记录下采样过程的indices,在上采样过程中使用,以提供位置信息。
(图片来源自知乎)
注意:
encoder中通过 nn.MaxPool2d(kernel_size=2, stride=2, return_indices=True) 中的return_indices返回元素的指标位置。
decoder中不含池化层,对应位置为反池化层。
完整代码
import torch
import torch.nn as nn
from torchvision import models
class SegNet(nn.Module):
def __init__(self, num_classes, in_channels=3, path_model=None):
super(SegNet, self).__init__()
vgg_bn = models.vgg16_bn()
if path_model:
vgg_bn.load_state_dict(torch.load(path_model, map_location="cpu"))
print("load pretrain model done!")
encoder = list(vgg_bn.features.children()) # features中共44个网络层
# 调整输入维度,以防输入维度!=3 (vgg16中第一个网络层输入维度为3,输出维度为64)
if in_channels != 3:
encoder[0] = nn.Conv2d(in_channels, 64, kernel_size=3, stride=1, padding=1)
# Encoder, VGG without any maxpooling
self.stage1_encoder = nn.Sequential(*encoder[:6])
self.stage2_encoder = nn.Sequential(*encoder[7:13])
self.stage3_encoder = nn.Sequential(*encoder[14:23])
self.stage4_encoder = nn.Sequential(*encoder[24:33])
self.stage5_encoder = nn.Sequential(*encoder[34:-1])
# 通过return_indices记录下采样过程元素的指标位置
self.pool = nn.MaxPool2d(kernel_size=2, stride=2, return_indices=True)
# 先将encoder中的池化层以外的网络层翻转,翻转后的结果:每三个均为relu+bn+conv的形式(一共39个网络)
decoder = [i for i in encoder[::-1] if not isinstance(i, nn.MaxPool2d)]
# 改变最后一个卷积层
decoder[-1] = nn.Conv2d(64, 64, kernel_size=3, stride=1, padding=1)
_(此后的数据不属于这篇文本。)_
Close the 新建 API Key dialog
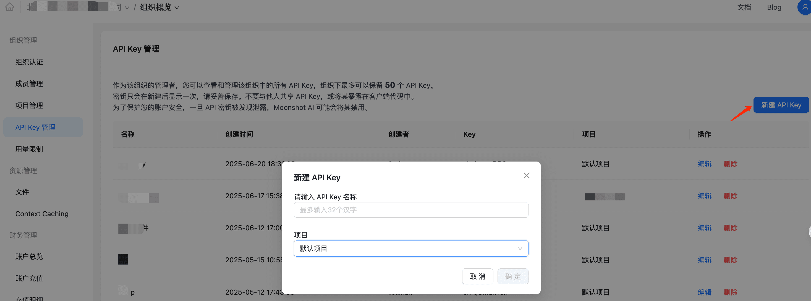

# 将每三个relu+bn+conv 翻转成 conv+bn+relu
decoder = [item for i in range(0, len(decoder), 3) for item in decoder[i:i+3][::-1]]
# 改变输入输出通道数(输入通道数应等于输出通道数)
for i, module in enumerate(decoder):
if isinstance(module, nn.Conv2d):
if module.in_channels != module.out_channels:
decoder[i+1] = nn.BatchNorm2d(module.in_channels)
decoder[i] = nn.Conv2d(module.out_channels, module.in_channels, kernel_size=3, stride=1, padding=1)
self.stage1_decoder = nn.Sequential(*decoder[0:9])
self.stage2_decoder = nn.Sequential(*decoder[9:18])
self.stage3_decoder = nn.Sequential(*decoder[18:27])
self.stage4_decoder = nn.Sequential(*decoder[27:33])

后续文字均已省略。